Even if Brittney Griner serves her full nine-year prison sentence, she’d be free from a Russian penal colony by 2031—but Allen Russell would still be sitting in a Mississippi prison for getting caught with less than two ounces of weed.

Russell, who’s also Black, was sentenced to life in prison for possession of 43 grams of cannabis in 2019. In June, the Mississippi Supreme Court upheld his sentence and ruled that it wasn’t “cruel and unusual punishment.” 

Lawyers for Griner are appealing the 31-year-old WNBA star’s conviction for drug possession and smuggling after she was caught with less than a gram of cannabis oil in her luggage at Sheremetyevo International Airport, near Moscow. The Russian government has also said it’s willing to discuss a prisoner swap.  

But as outrage mounts over Griner’s imprisonment, many lawyers and anti-prohibition advocates point out that the U.S. regularly doles out harsh sentences to people, especially Black Americans, for weed crimes. 

Despite a wave of U.S. states legalizing weed in recent years, it’s still a Schedule I substance (the same category as heroin) at the federal level, meaning the government believes it has a high potential for abuse and is not an accepted medical treatment. Hundreds of thousands of people are arrested for weed every year, and the American Civil Liberties Union found that Black people are nearly four times more likely to get arrested for possession than white people are, despite the two groups having similar rates of use. 

“We have thousands of people who are sitting in jail, in prison today because of marijuana offenses, including low-level marijuana offenses. So it makes it really hard for us to stand on any legal ground or even moral high ground,” said Maritza Perez, director of federal affairs for the Drug Policy Alliance. 

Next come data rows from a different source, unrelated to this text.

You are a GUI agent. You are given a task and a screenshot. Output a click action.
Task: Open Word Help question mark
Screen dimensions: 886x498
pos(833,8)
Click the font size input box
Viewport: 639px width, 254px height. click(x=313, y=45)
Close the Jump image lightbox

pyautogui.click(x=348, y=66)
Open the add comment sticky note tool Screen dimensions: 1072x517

Some of the harshest sentences happen in states with so-called “three strikes” or habitual offender laws, which punish people with prior convictions more severely. In some cases, if a person commits three felonies, a judge must impose the harshest sentence upon the third conviction. 

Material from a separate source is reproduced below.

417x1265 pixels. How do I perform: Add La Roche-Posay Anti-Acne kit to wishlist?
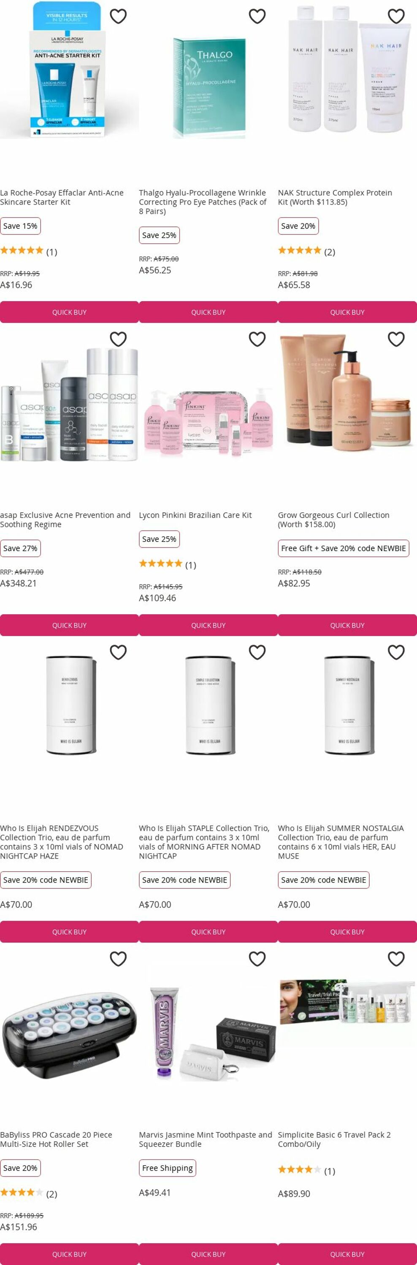(118, 16)
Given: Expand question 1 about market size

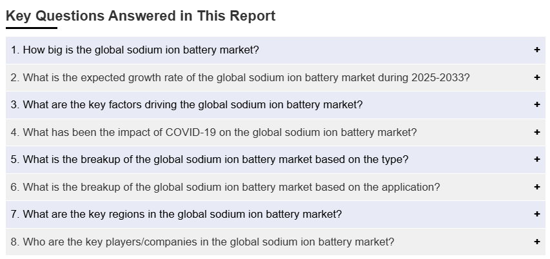Looking at the screenshot, I should tap(135, 50).
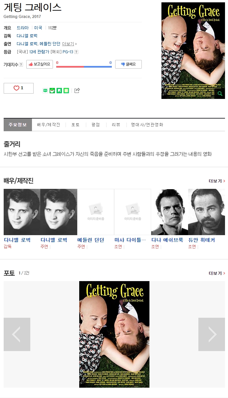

In Russell’s case, he was sentenced to life in prison without parole because of his prior burglary convictions. Burglary is considered a violent offense in Mississippi regardless of whether there’s proof that violence occurred. 

He’s not alone. Mississippi mother Tameka Drummer is also serving a life sentence for less than two ounces of weed under the state’s habitual offender laws. Trent Bouhdida was 21 when he was caught selling an undercover cop an ounce of weed in 2015; because of his prior convictions, Bouhdida, a Black man, was sentenced to 16 years in jail, as reported by the Phoenix New Times

President Joe Biden has said Russia is “wrongfully detaining Brittney.”

“It’s unacceptable, and I call on Russia to release her immediately,” Biden said in a statement. He made no mention of Russia’s drug laws or jailing people for cannabis.